Understanding the Execution Pipeline

If you've made it this far you know that at its core, angr is a highly flexible and intensely instrumentable emulator. In order to get the most mileage out of it, you'll want to know what happens at every step of the way when you say path_group.step().

This is intended to be a more advanced document; you'll need to understand the function and intent of PathGroup, ExplorationTechnique, Path, SimState, and SimEngine in order to understand what we're talking about at times! You may want to have the angr source open to follow along with this.

Path Groups

So you've called for a step to occur. Time to begin our journey.

step()

PathGroup.step() function takes many optional parameters. The most important of these are stash, n, until, and step_func. n is used immediately - the step() function loops, calling the _one_step() function and passing on all its parameters until either n steps have happened or some other termination condition has occurred. If n is not provided, it defaults to 1, unless an until function is provided, in which case it is 100000 - effectively infinite.
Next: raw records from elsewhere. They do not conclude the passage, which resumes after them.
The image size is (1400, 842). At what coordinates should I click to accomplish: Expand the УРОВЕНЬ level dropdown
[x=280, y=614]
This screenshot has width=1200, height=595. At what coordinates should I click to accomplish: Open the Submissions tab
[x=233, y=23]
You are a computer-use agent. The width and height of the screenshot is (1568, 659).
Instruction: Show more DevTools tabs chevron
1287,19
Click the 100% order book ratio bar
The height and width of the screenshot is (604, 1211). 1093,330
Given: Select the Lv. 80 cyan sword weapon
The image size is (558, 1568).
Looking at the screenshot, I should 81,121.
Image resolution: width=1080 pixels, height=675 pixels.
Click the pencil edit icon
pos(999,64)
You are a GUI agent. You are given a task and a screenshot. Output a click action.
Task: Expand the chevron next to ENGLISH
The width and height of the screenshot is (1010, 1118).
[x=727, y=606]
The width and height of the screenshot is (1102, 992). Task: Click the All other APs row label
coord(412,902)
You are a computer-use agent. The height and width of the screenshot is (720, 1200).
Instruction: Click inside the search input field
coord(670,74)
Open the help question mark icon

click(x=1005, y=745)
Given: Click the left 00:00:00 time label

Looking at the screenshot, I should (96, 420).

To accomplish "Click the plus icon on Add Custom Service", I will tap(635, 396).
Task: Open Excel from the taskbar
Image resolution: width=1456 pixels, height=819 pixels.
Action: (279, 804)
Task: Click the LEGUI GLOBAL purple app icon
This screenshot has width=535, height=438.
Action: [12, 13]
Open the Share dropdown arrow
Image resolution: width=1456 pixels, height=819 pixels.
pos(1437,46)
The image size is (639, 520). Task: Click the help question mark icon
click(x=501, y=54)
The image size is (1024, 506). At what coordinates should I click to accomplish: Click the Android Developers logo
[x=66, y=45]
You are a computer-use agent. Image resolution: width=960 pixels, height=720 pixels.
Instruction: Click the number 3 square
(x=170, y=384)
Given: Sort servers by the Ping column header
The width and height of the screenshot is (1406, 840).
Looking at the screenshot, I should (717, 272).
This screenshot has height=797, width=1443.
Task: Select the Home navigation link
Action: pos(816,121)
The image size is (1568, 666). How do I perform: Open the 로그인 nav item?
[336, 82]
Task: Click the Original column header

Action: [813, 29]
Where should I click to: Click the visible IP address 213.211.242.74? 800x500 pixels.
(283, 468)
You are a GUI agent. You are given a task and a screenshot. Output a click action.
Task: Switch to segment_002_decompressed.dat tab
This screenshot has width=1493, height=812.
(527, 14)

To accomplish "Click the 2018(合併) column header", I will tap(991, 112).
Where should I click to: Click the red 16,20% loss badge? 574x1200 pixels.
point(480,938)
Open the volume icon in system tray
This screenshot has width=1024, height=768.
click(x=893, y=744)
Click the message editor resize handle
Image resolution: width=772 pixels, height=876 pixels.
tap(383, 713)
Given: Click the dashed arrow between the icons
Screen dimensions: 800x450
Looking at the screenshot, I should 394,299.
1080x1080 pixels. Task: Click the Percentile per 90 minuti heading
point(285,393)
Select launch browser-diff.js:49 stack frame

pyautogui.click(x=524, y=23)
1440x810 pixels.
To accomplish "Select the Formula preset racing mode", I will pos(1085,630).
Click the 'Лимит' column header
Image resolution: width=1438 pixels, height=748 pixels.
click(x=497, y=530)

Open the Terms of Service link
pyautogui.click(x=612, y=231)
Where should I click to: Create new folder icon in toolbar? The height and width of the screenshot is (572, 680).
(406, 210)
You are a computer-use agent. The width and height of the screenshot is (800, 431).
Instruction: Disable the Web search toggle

Before any of the termination conditions are checked, however, step_func is applied - this function takes the current path group and returns a new path group to replace it. In writing a step function, it is useful to recall that most common path group functions also return a path group - if the path group is immutable (immutable=True in the constructor), it is a new object, but otherwise it is the same object as before.

Now, we check the termination conditions - either the stash we are operating on ("active" by default) has gone empty, or the until callback function returns True. If neither of these conditions are satisfied, we loop back around to call _one_step() again.

_one_step()

This is where an ExplorationTechnique can start to affect things. If any active exploration technique has provided a step override, this is where it is called. The cleverness of the techniques is that their effects can combine; how can this happen? Any given exploration technique that implements step is given a path group and is expected to return a new path group, stepped forward by one tick and having the exploration technique's effects applied. This will inevitably involve the exploration technique calling step() on the path group. What happens then is that the cycle described in this document restarts, except that when the process reaches _one_step(), we discover that the current exploration technique has been popped out of the list of step callbacks. Then, if there are any more exploration techniques providing step callbacks, the next one will be called, recursing until we exhaust the list. Upon returning from the callback, _one_step will push the callback back onto the callback stack, and return.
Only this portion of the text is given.